Edoardo Sandri e Paolo Lavezzini: cocktail e finger food al Four Seasons Firenze
In sala Gialla 1, Edoardo Sandri e Paolo Lavezzini, rispettivamente bartender e chef del del Four Seasons Firenze, hanno acceso i riflettori sul mondo della mixology e dell’hotellerie di lusso. Un universo dal mood internazionale, dove “il bartender ha il polso su tutte le nuove tendenze che arrivano dall’estero”, racconta Sandri. Lo chef ha abbinato dei finger food croccanti ai cocktail proposti dal bartender: tre insoliti e originali croccanti salati, tra cui uno snack a base di fagioli e lardo di colonnata, abbinato a Supersonic, un nuovo drink preparato con grappa invecchiata in botte dai sentori di whisky, liquore alla nocciola, sciroppo di cocco, gocce di anice e ananas, finito con Perrier. “Come abbiamo visto anche con Mattia Pastori, che mi ha preceduto, lo zero waste e la territorialità sono i trend della mixology di oggi, dunque giochiamo anche noi con la grappa (quindi il vino), che è sinonimo di toscanità”, commenta il bartender. “Come garnish una foglia di kikuna (al sapor di carota e sedano) e bolla della Perrier aiuta molto”. Per il secondo drink, Cthulhu, il bartender si è ispirato a Lovecraft.

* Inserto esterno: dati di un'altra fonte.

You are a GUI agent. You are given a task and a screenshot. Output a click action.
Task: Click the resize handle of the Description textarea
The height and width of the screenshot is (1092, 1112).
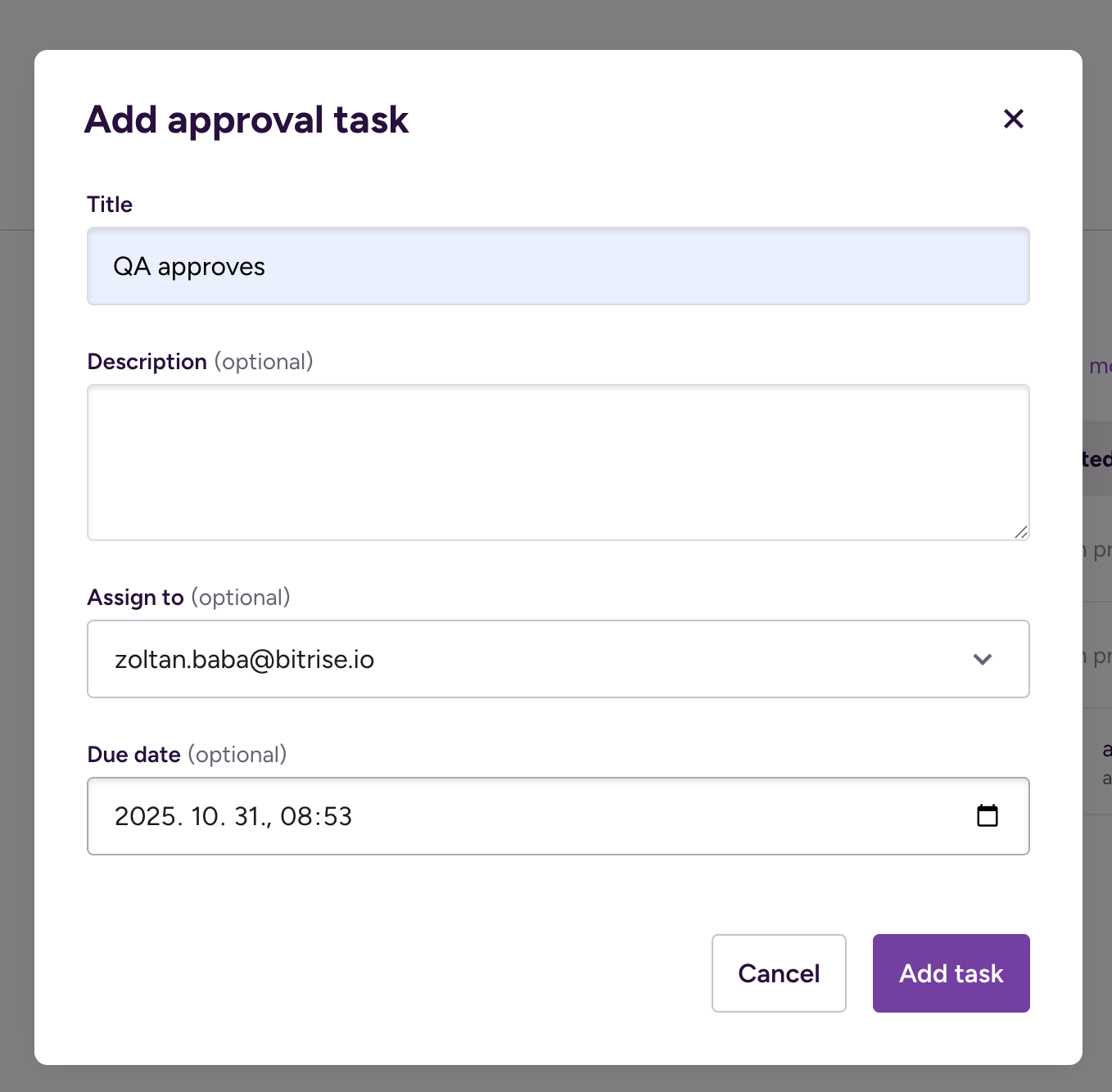point(1020,532)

Un cocktail a base di Talisker Skye Single Malt Scotch Whisky, lime, mango e latte di polpo (il polpo viene fatto cuocere nel latte, a bassa temperatura, dove ha immerso cinque spezie cinesi, cardamomo e chiodi di garofano, andando così a rinforzare la nota sapida del polpo, che si aggiunge alla torbatura del whisky con un effetto sapido/torbato). Completa il cocktail con top di Ginger Beer Sanpellegrino e con il fiore elettrico, il fiore del pepe di Sechuan, “che anestetizza un po’ la bocca, ma con la torbatura e la parte esotica si accompagna bene e completa il drink”. The Island è il nome del terzo drink, fatto com distillato di riso indiano, Alchermes (tipico di Firenze), succo di guanabana e Limonata Sanpellegrino.

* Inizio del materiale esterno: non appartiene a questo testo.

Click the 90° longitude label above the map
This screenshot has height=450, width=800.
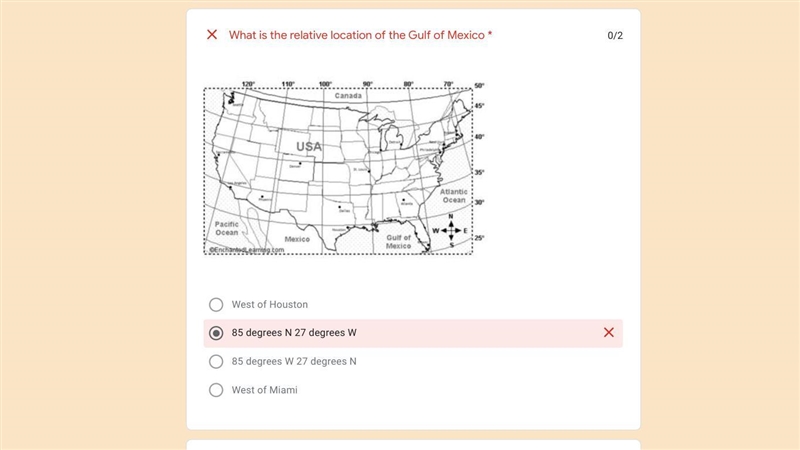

Valerio Serino e Lucia De Luca: Tèrra e la cucina no waste
Sono italianissimi, ma arrivano da Copenaghen, Valerio Serino e Lucia De Luca del ristorante Tèrra. Qui, nella capitale danese, dopo un trascorso rispettivamente nell’Alitalia e nell’architettura, hanno aperto prima un pastificio e poi il ristorante. In questo spazio gourmet giocano con la cucina italiana e con il concetto di zero sprechi. Partono presentando un assaggio al pubblico in sala, Sedano rapa e cozze (una sorta di crespella che alterna strati morbidi e croccanti di sedano rapa, ripiena di emulsione di cozze locali danesi o di crema all’origano, nella versione vegana). Un sedano rapa viene usato a più servizi. “Il sedano rapa viene usato all’estremo: abbiamo voluto celebrare il vegetale e usarlo in tutto e per tutto. La pelle del sedano rapa è stata disidrata e abbiamo creato una farina con cui realizziamo un waffle che noi presentiamo negli amuse bouche, servito sulle bucce”, spiega Valerio. “Creare un waffle dagli scarti è anche un messaggio alla gente: si possono creare cose semplici, anche a casa, il cambiamento si può mettere in atto solo se tutti facciamo un passo, e noi vogliamo sensibilizzare le persone”, aggiunge Lucia. Il loro obiettivo è diventare sempre più sostenibili come ristorante, a cominciare dall’uso circolare degli ingredienti, al sfruttati al 100%, senza sprechi. Con il sedano rapa realizzano anche delle chips e delle marinature con l’aceto nordico, dalla shelf life molto lunga. “Ci reputiamo minimal perché vogliamo far parlare l’ingrediente, non vogliamo trasformarlo completamente, ma enfatizzarlo”, spiega lo chef. Presentano anche l’Assoluto di pomodoro, fatto con pomodoro danese acidificato, ma anche l’Assoluto di zucca, trattata come un salume, con sale e zucchero, conservata a freddo in frigo per un mese. “Con le sue bucce abbiamo creato un letto e l’abbiamo condita con olio di ginepro”, precisano. E ancora, l’Assoluto di porro, preparato con un pil pil alla maniera basca. Cosa provare in primavera in Danimarca? Fragole, asparago e rabarbaro, che hanno un sapore ancora più intenso.